Signal does not have the ability to store received media files in the phone gallery or any other storage media easily backed up incrementally, you just have the option to back up the gigantic blob file created once per day as "backup". The ability to store media outside the Signal container has been requested repeatedly and denied repeatedly, usually with arguments along the lines of "you don't know if the sender would allow you to back up the media" and "you can export media files individually to phone storage, just not in bulk".

If you want to share pictures/videos in a way the receiver can benefit from automated off-device backups to avoid data loss, pretty much any non-Signal messenger is better.

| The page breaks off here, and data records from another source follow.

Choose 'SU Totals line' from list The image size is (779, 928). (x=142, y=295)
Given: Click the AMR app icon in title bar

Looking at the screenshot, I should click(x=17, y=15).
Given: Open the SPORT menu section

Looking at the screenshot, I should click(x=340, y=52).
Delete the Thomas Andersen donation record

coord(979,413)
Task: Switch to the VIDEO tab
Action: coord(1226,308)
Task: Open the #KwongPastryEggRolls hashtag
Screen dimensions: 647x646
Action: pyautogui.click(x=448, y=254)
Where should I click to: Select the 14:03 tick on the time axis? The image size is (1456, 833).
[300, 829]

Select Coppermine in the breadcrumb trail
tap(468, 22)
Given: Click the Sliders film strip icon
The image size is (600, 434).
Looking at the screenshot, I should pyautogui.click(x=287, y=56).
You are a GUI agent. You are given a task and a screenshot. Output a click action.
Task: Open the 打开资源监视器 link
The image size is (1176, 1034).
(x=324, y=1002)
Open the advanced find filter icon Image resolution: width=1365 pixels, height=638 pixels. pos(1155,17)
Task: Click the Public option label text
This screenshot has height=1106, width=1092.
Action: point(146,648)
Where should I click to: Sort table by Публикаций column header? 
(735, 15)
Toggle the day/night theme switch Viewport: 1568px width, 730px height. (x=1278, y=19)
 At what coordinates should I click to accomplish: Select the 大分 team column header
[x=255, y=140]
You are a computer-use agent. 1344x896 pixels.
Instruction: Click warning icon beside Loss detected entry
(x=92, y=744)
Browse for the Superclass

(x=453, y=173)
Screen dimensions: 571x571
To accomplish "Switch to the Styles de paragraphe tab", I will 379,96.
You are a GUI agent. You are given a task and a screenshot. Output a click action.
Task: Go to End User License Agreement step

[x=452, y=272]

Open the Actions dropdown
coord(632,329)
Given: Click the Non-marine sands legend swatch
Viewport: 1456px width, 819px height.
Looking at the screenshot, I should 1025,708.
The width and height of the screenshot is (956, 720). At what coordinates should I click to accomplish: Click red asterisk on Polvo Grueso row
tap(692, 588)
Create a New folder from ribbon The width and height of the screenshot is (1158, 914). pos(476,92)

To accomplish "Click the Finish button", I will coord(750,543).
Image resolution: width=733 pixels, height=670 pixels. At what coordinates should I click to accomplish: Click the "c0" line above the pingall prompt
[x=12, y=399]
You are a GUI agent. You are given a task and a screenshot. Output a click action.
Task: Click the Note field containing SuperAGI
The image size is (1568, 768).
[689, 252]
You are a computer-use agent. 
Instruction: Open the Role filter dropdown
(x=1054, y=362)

Signal-JW exists and claims to be Signal-compatible while allowing phone-managed storage of media, but that won't help your conversation partner recover their valuable family pictures.

If you're recommending a messenger to friends and family, be ready to explain why their data disappeared after a phone was stolen or damaged if the messenger doesn't support user-friendly automatic backups.

Flee from Meta

Posted Jan 31, 2025 8:29 UTC (Fri) by kleptog (subscriber, #1183) [Link] (2 responses)

> Signal does not have the ability to store received media files in the phone gallery or any other storage media easily backed up incrementally, you just have the option to back up the gigantic blob file created once per day as "backup"

When you recieve an image you can select it and ask to save to local storage (aka your phone gallery). Since most images I receive via Signal are memes anyway I don't mind this, I just need to remember to save the few photos that are interesting.

For the same reason I don't have every image in WhatsApp backed up to the cloud, that just wastes a ridiculous amount of space.

Flee from Meta

Posted Jan 31, 2025 10:20 UTC (Fri) by farnz (subscriber, #17727) [Link] (1 responses)

This becomes a user-by-user thing; I back up all images I'm sent via WhatsApp, since virtually all of them are family pictures I want to keep. It's simpler to remove the 1% of images that are memes than to manually back up the 99% that are things I want.

Signal doesn't offer the choice - it insists that everyone has to work the way you do, not the way I do.

Flee from Meta

Posted Jan 31, 2025 12:43 UTC (Fri) by pizza (subscriber, #46) [Link]

> Signal doesn't offer the choice - it insists that everyone has to work the way you do, not the way I do.

What I would personally like is the ability to explicitly archive (and subsequently delete) some subset of the overall Signal message store.

There are conversations that _must_ be kept for various reasons but I don't want to waste a couple of GB of precious handheld space on them all the time.